##### Data to use

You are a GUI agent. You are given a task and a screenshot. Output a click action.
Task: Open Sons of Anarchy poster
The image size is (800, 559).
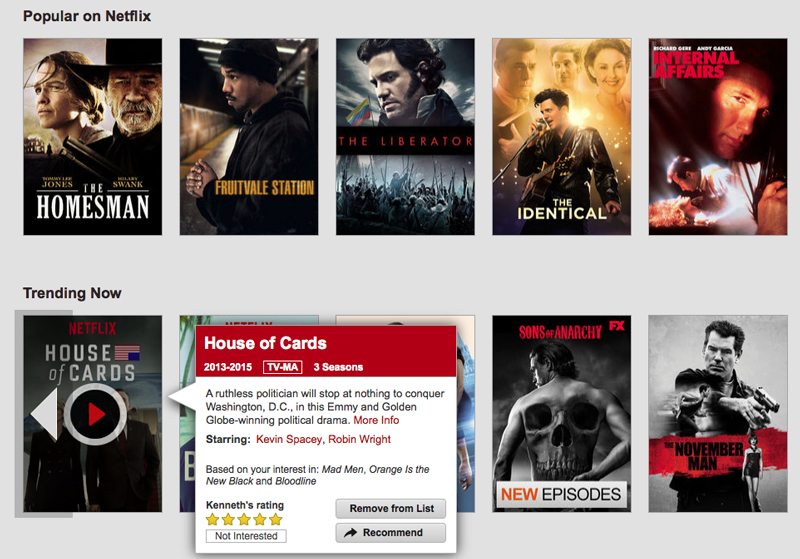pyautogui.click(x=562, y=414)
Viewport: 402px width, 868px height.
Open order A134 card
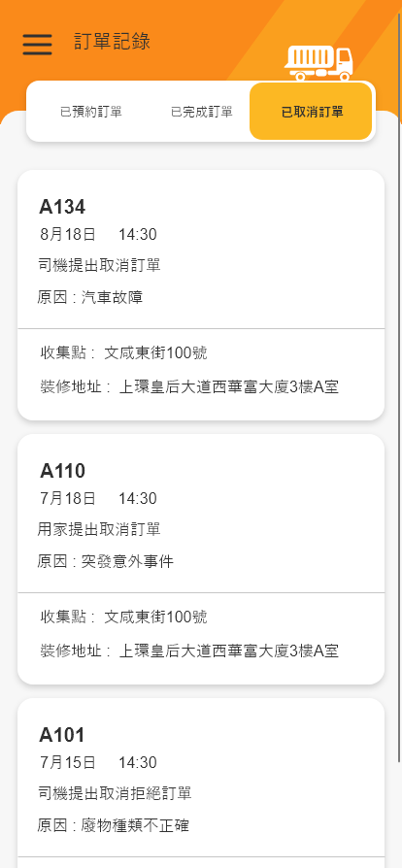[x=201, y=295]
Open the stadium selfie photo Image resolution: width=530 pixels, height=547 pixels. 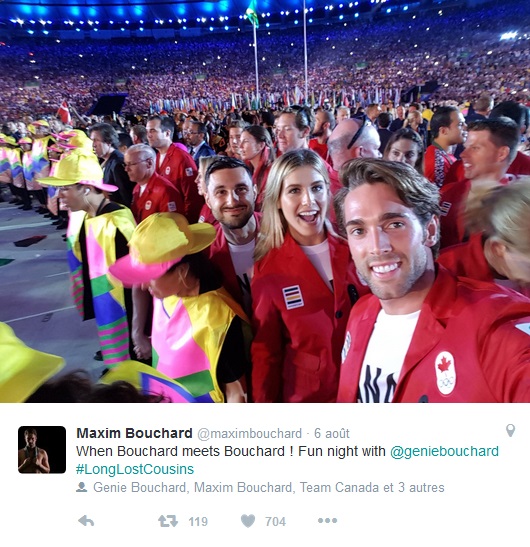265,201
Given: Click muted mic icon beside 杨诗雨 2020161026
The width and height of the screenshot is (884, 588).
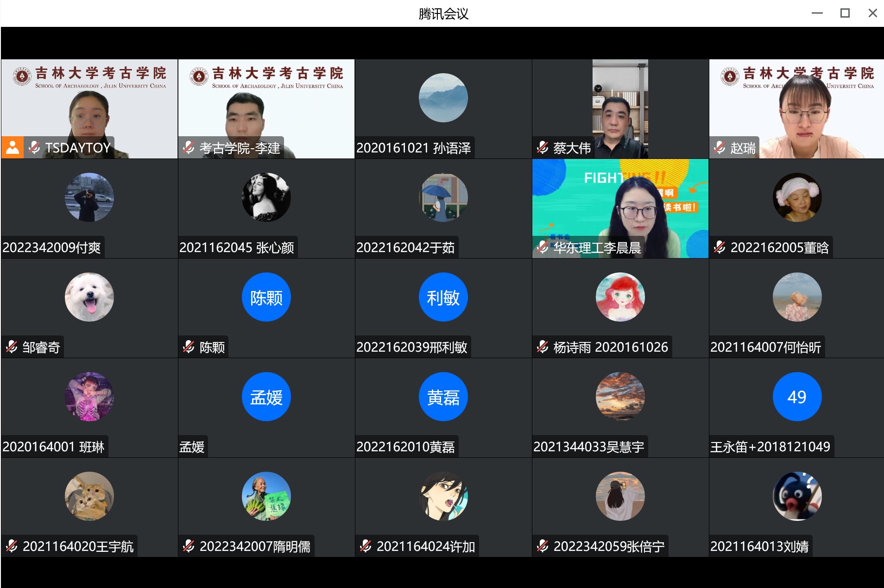Looking at the screenshot, I should pos(543,347).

##########

▶ [Work instructions] Both the line containing "The width and" and the last line of the records above belong in the exact copy, along with every line between them; pictures do not.

▶ [Result of the task]
The width and height of the screenshot is (884, 588).
Looking at the screenshot, I should pos(543,347).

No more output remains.